Many find that people bring us our greatest pain and pleasure. Both pain and pleasure increase as the distance between people diminishes in our families.
Why is this so? The answer is simple. God made us for relationships (Gen 2:18). This is no surprise, since the ‘us’ of the triune God is essentially relational (Gen 1:26). It is his gift to place the lonely in families (Ps 68:5-6a) and most us find it true that there is strength in numbers when it comes to family (Eccles 4:9-12).
The Bible holds out a high ideal for family life with its picture of devoted and lifelong monogamous marriage complemented by wise and godly parenting to which children respond with respect and faith (Gen 1:18-25; Ex 20:12-14; Matt 19:1-9; 1 Cor 7: 1-16; Eph 5:21-6:4). Phew!
Is your family like this? Mine isn’t and I have yet to meet a family that is.
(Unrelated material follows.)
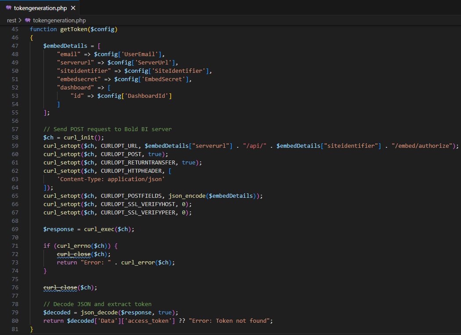Click line number 45 in the gutter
It was a wise person who said: Every family has its shame and every family is hiding something.
Consider these families:
• A husband and father took extra women to his bed and then committed murder to cover up yet another acquisition.
• One son of the same man raped one of his sisters and another son publicly slept with one of his father’s ‘other’ women.
• A respected leader of the eighteenth century revival didn’t attend his own wife’s funeral.
• Another leader’s wife left him and he said: I did not ask her to go and I will not ask her to return.
The first two stories are especially interesting because they concern King David from whom Jesus was descended and who is the model king of which Jesus is the fulfilment. Even David’s origins are a little murky in his maternal great-grandmother’s behaviour with the man who was later her husband.
What’s the point? The point is not to lower our aspirations for our family away from God’s ideal. Nor is it to condone sin. But the point is to encourage us.
What’s the encouragement? God was and is present in our complex, messy and less-than-ideal families. Our family is the place where grace is mediated. There is hope as his good purposes are worked out there.
Let us always strive to lift family life closer to the ideal. But let us not despair when they are places of pain as well as pleasure. God is still there.